Pushing into the discomfort zone - Inverting the behaviors from the previous post show how to accelerate one’s growth by embracing the beginner’s mind of not knowing, and practicing new behaviors where you might fail.
What is the 15% more option? One way to practice extending into the zone of “productive distress” is to ask yourself what the 15% more option is before taking action. In other words, we have a limit of what feels comfortable to us, and if we ask ourselves what 15% more would look like, that’s extending into the discomfort zone while still feeling possible. Even if we don’t take that action, it expands our available options.
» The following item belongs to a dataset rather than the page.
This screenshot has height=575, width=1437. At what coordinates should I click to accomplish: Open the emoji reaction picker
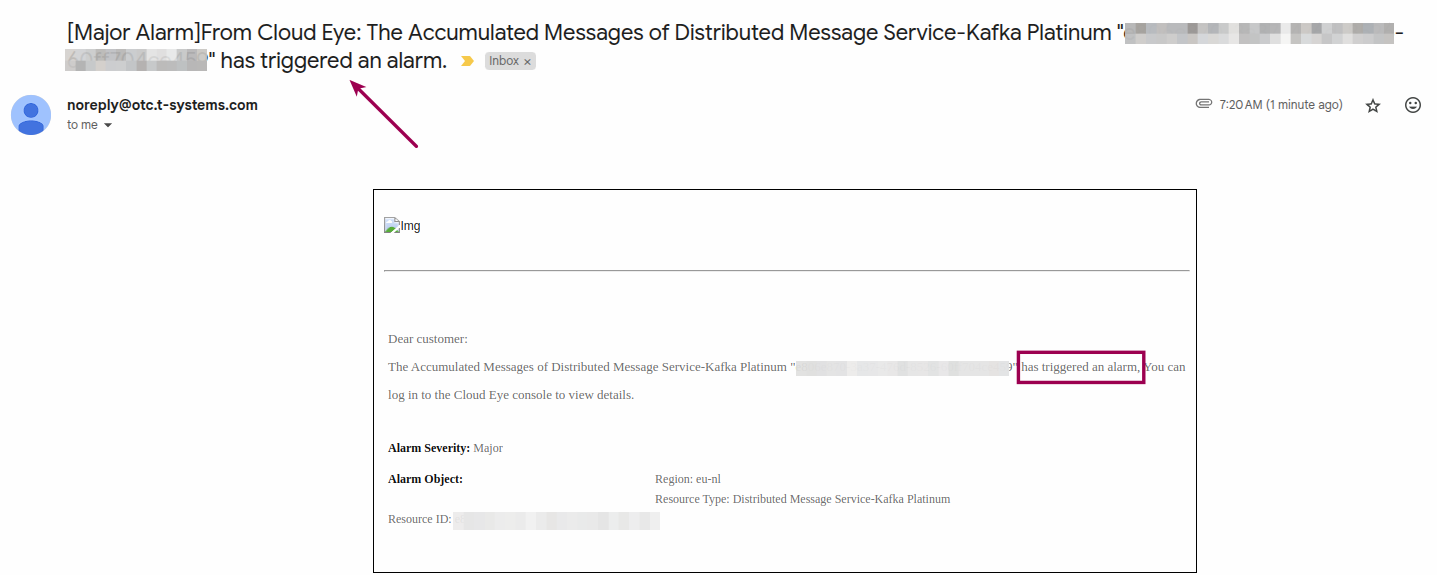click(1413, 105)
Moving from problem solving to resource allocation - I remember watching leadership meetings at Google and realizing that the question was rarely "what should we do about this problem?" but "who should we put on this problem?" In other words, the job of the leadership team was not to solve the problem themselves, but to put the people and resources in place to solve problems.
The most irreplaceable resource is time. If your job as a leader is resource allocation, one way to practice it is by consciously allocating your time your "time budget" each week. How much goes to work? To family or friends? To urgent short-term needs? To building the foundation for long-term success?
Articles and resources I’ve found valuable:
Rage is the only response left, according to a NYT op-ed by a Black man: “These killings are not continuing to happen due to a lack of exposure, but in spite of it. Our systems of law enforcement, criminal justice and communal consciousness have adjusted themselves to a banal barbarism. This has produced in me and many others an inextinguishable rage, a calcification of contempt.”
The Four Buddhist Mantras for Turning Fear into Love - these mantras from Thich Nhat Hanh are touching and wise e.g. “The most precious gift you can give to the one you love is your true presence. So the first mantra is very simple: “Dear one, I am here for you.” What I find valuable about these is they offer a path forward besides the rage offered by the op-ed above.
Bidenomics, explained - I appreciated this explanation of the potential paradigm shift from Reagonomics (tax cuts and trickle-down economics) to “Bidenomics, with its dual focus on research/investment/immigration and care jobs + cash benefits, is an attempt to boost both sectors of the economy at once — to make the export sector more productive while making the domestic sector better at spreading the wealth around.”
Thanks for reading. See you in a couple weeks.